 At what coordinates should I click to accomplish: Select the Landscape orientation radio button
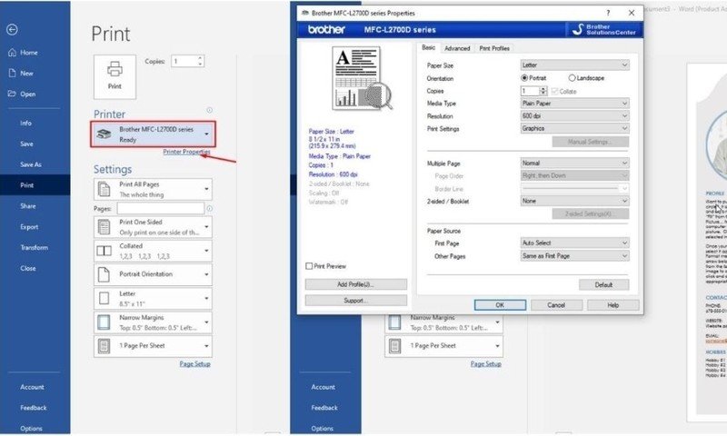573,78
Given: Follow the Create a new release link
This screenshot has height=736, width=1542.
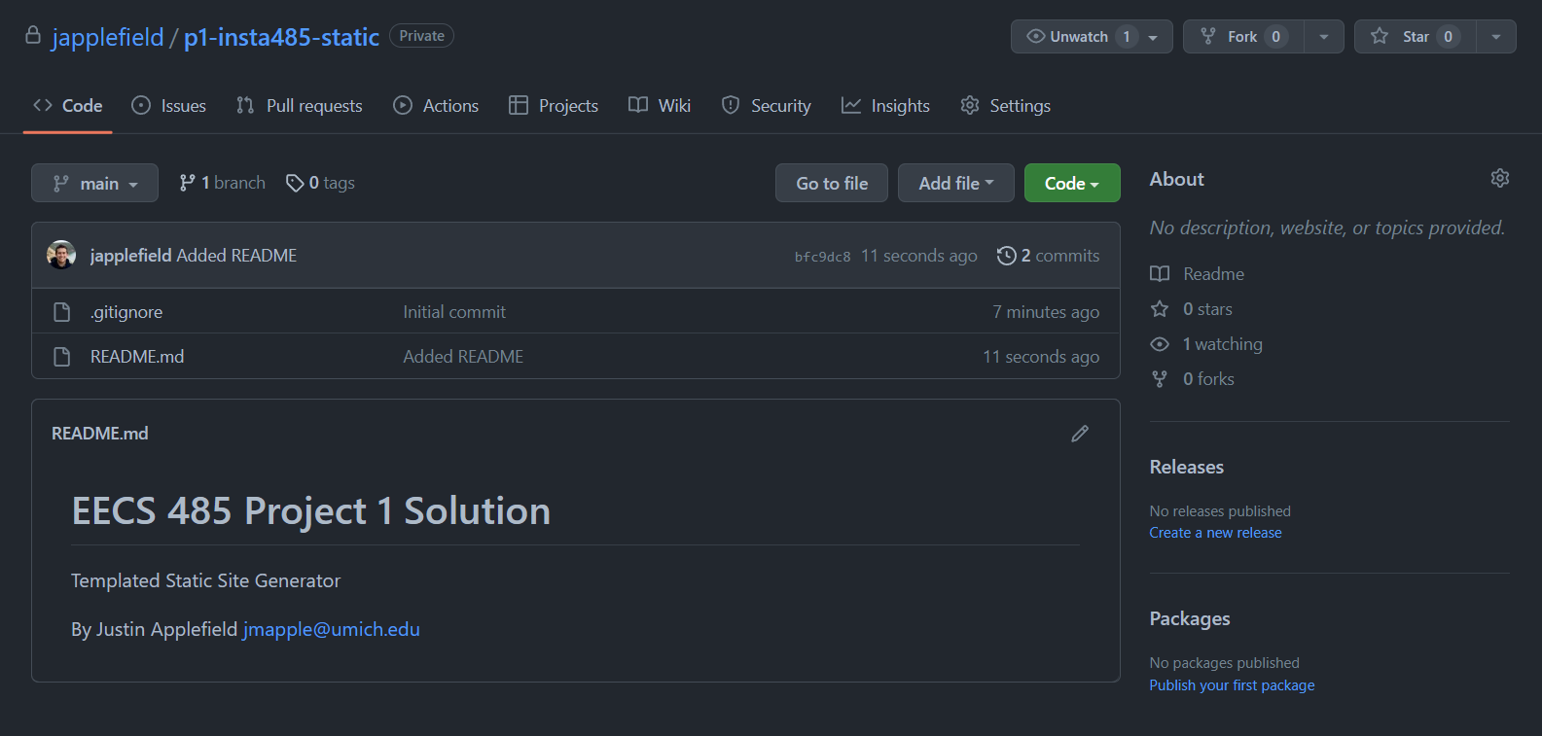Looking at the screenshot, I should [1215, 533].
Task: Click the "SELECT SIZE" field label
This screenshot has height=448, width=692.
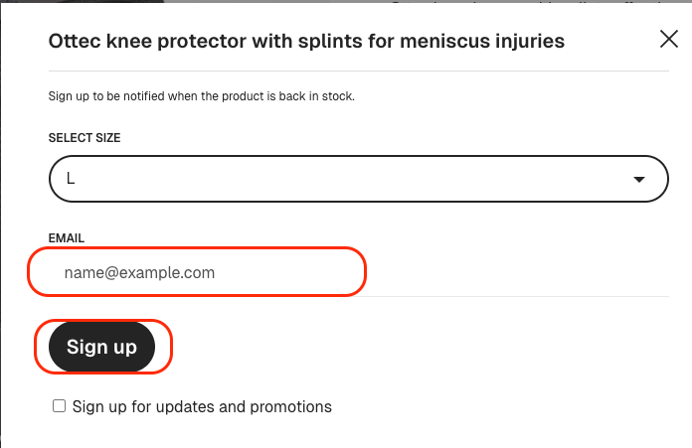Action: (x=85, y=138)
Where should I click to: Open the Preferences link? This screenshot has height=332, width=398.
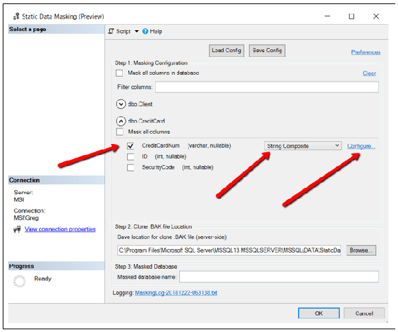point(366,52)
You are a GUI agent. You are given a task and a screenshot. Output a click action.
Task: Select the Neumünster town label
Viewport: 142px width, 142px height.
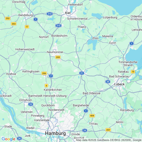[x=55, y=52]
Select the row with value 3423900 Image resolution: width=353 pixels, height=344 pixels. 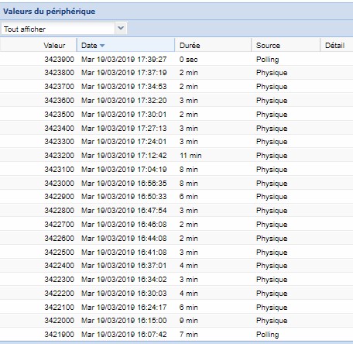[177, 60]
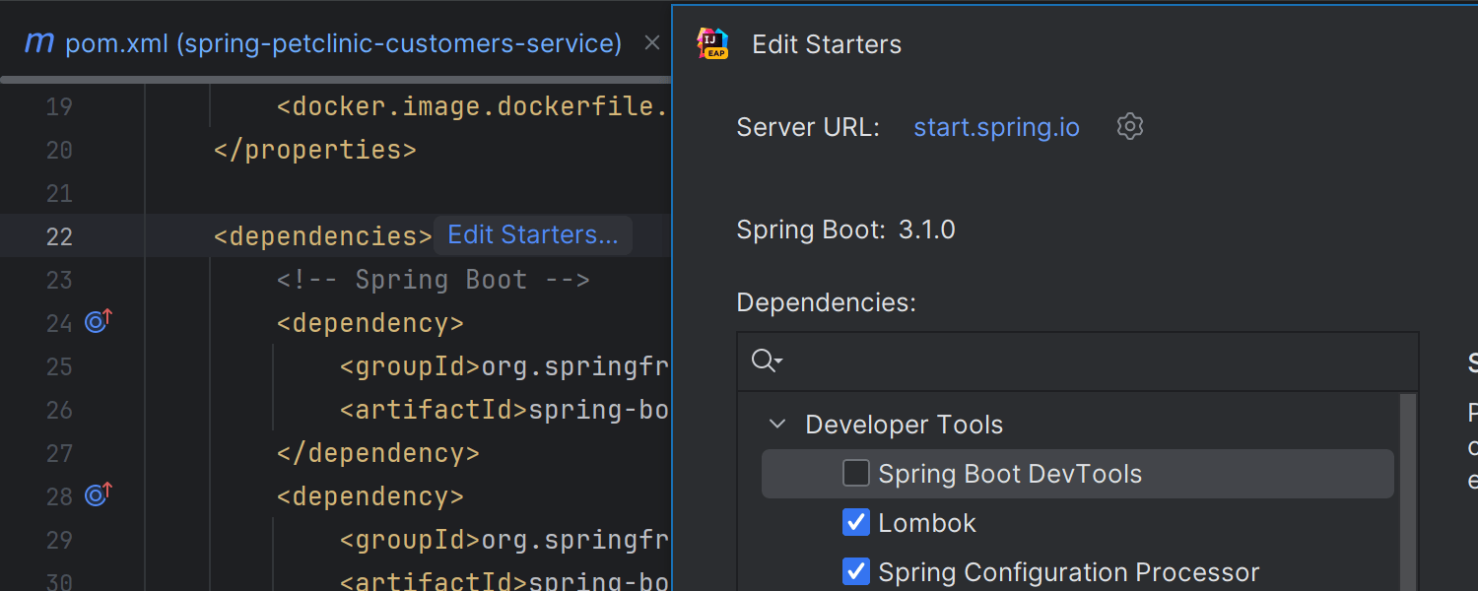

* * *

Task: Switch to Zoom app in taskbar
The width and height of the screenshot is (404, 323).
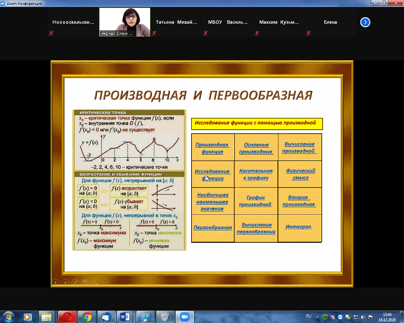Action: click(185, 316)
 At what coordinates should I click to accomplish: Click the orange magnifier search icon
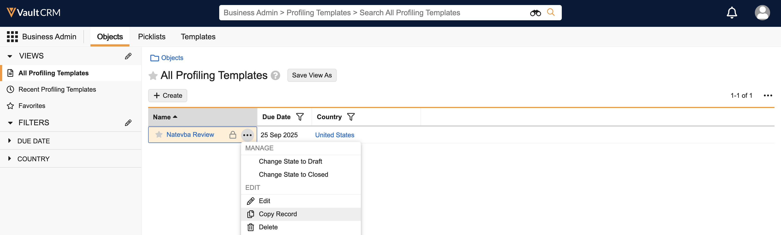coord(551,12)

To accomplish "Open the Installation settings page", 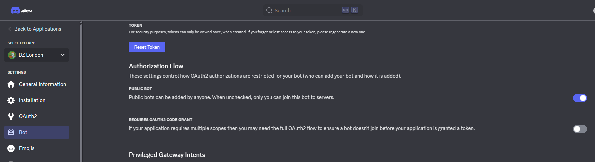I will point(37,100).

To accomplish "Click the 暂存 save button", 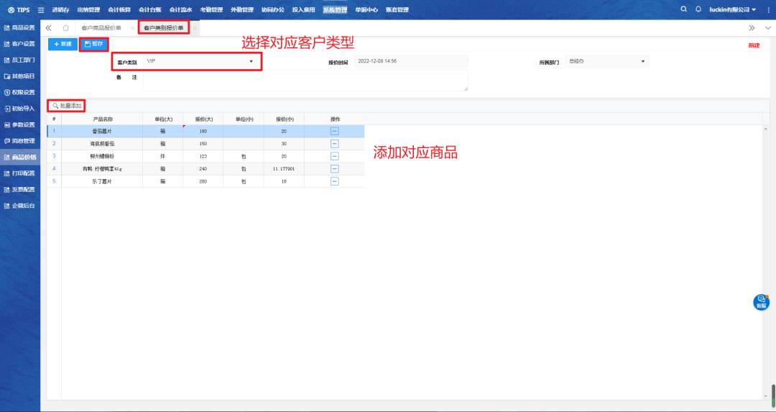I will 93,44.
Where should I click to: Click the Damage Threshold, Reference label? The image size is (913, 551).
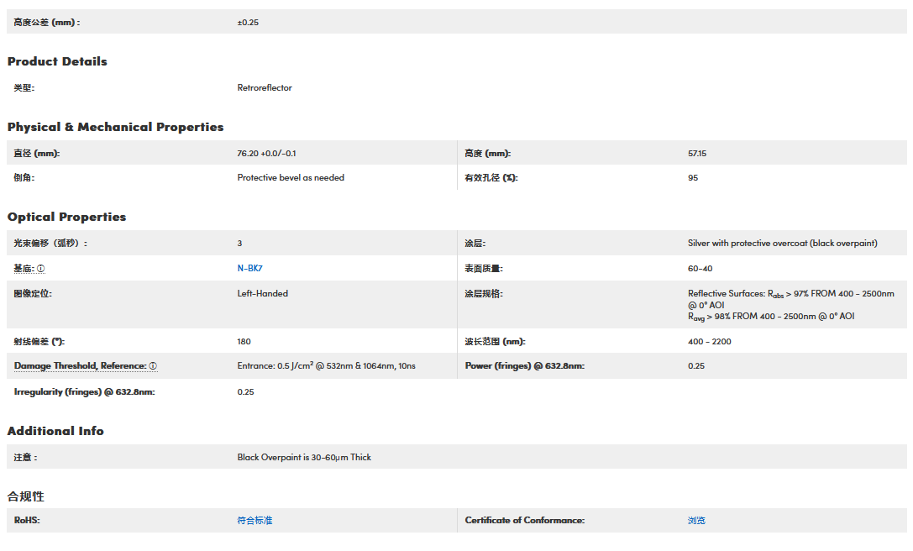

Work order
Lines holding "label" in the material above are to be reported.

Output
Task: Click the "SELECT SIZE" field label
Task: Select the Neumünster town label
Where should I click to: Click the Damage Threshold, Reference label? The image size is (913, 551).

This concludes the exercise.